First, we took the natural logarithm of the monthly power demand to stabilize the variance. So, in this tutorial, whenever we mention demand, we are referring to the logarithm value of the demand.
- Select an empty cell in your worksheet where you wish to generate your output periodogram table and plot. Next, using the NumXL Toolbar (or menu in Excel 2003), locate the “Periodogram” icon and click it.
- The Periodogram wizard (i.e. dialog box) appears. Note that the output range references the currently selected cell in your worksheet.
- Now, select the input data range in column ‘D’ of this worksheet.
Note: Once the input data is selected, the rest of the wizard options are now enabled and available.
- Now, click on the ”Options” tab.
- Before we can conduct the periodogram analysis, we need to remove any deterministic trend or stochastic drift (aka random walk). Under the data treatment, we can manually choose the method or leave it set to “Auto” to make it data-driven.
For the auto data treatment, the periodogram function uses the augmented dickey-fuller test (aka ADF) internally to test for stationarity and, if needed, best treatment (i.e. difference or detrend).
Next, by default, the wizard generates a plot for the periodogram and displays the first 42 (half the size of the input data set) frequency components. Let’s leave all the settings unchanged.
- Click on the “Missing Values” tab.
- The settings in this tab are very similar to the missing values setting of other wizards in NumXL. In essence, you can instruct NumXL on how to handle missing values, if any are found.
By default, the “Don’t accept Missing Values” option is selected.

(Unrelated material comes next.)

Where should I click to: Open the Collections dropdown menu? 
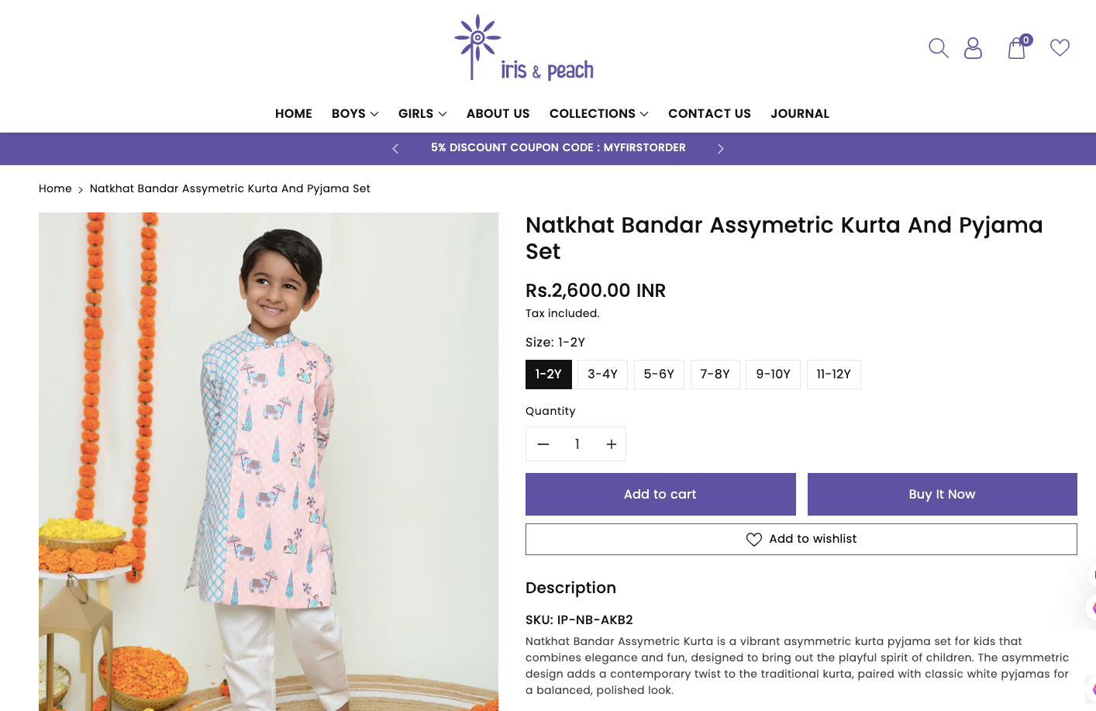pos(598,114)
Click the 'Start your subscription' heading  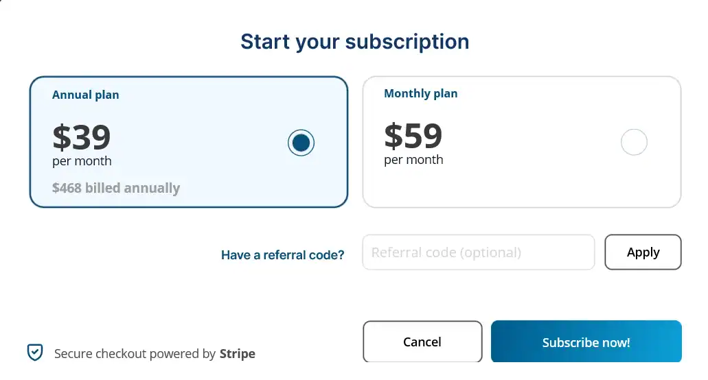[354, 41]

Since our data set does not have any missing value, we will leave the default option unchanged.
- Click “OK” now.
The periodogram table and plot is generated in your worksheet now.

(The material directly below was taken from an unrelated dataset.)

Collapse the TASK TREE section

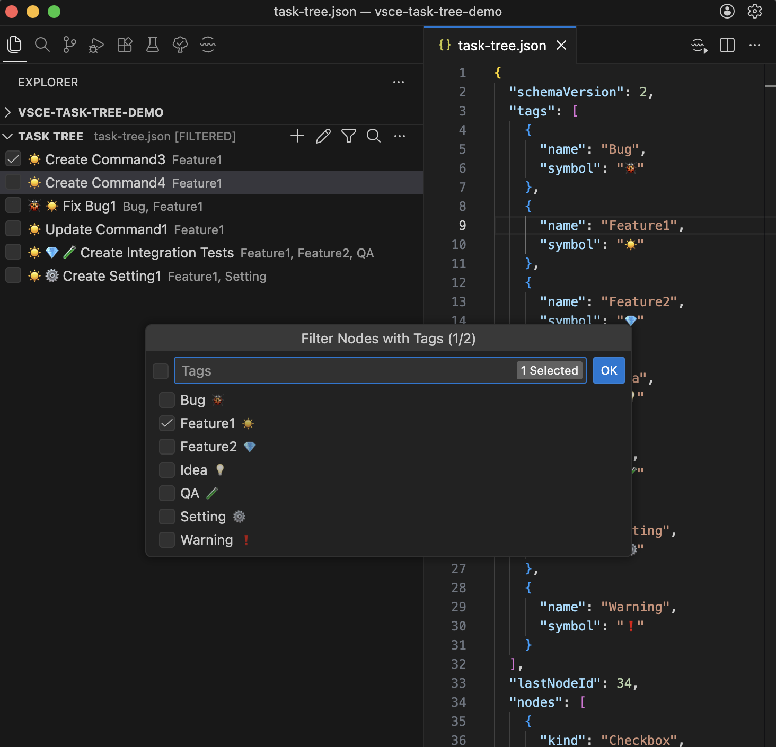coord(7,136)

In the periodogram plot, one can easily observe a strong spike at point seven and, to a smaller extent, another spike at point 14. Let’s mark these two data points clearly in our plot by enlarging their corresponding markers and changing their background colors.

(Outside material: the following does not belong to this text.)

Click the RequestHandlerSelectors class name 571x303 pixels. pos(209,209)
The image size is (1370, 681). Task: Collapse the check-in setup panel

In conclusion, the periodogram plot shows that the residential monthly demand has a strong seasonality with a length of seven months. This may sound counter-intuitive, as we commonly believe in a natural seasonality of 12 months, but this finding can be attributed to the specific climate of Saudi Arabia.
Q1: What about the second spike in the periodogram?
A: The first frequency has a much higher periodogram value (aka “Power”) relative to that of the second spike, so, for all practical considerations, we can focus our attention on modeling this frequency first.
Q2: Is the seasonality deterministic or stochastic?
A: We don’t know yet. The periodogram does not draw a distinction between the two scenarios. A separate test is in order. Why? Knowing the nature of seasonality will affect future modeling decisions.
Q3: What is the ideal model for this time series?
Case 1: Assuming a stochastic seasonality, a SARIMA model (with a season length equal to seven) is hypothesized. Further analysis is needed to find the proper order of its seasonal and non-seasonal components.
Case 2: Assuming a deterministic seasonality, an ARMAX-type model may be appropriate. The deterministic seasonality is modeled as an exogenous (i.e. sine and/or cosine inputs) factor. Again, finding the proper order of the ARMA model component requires further analysis.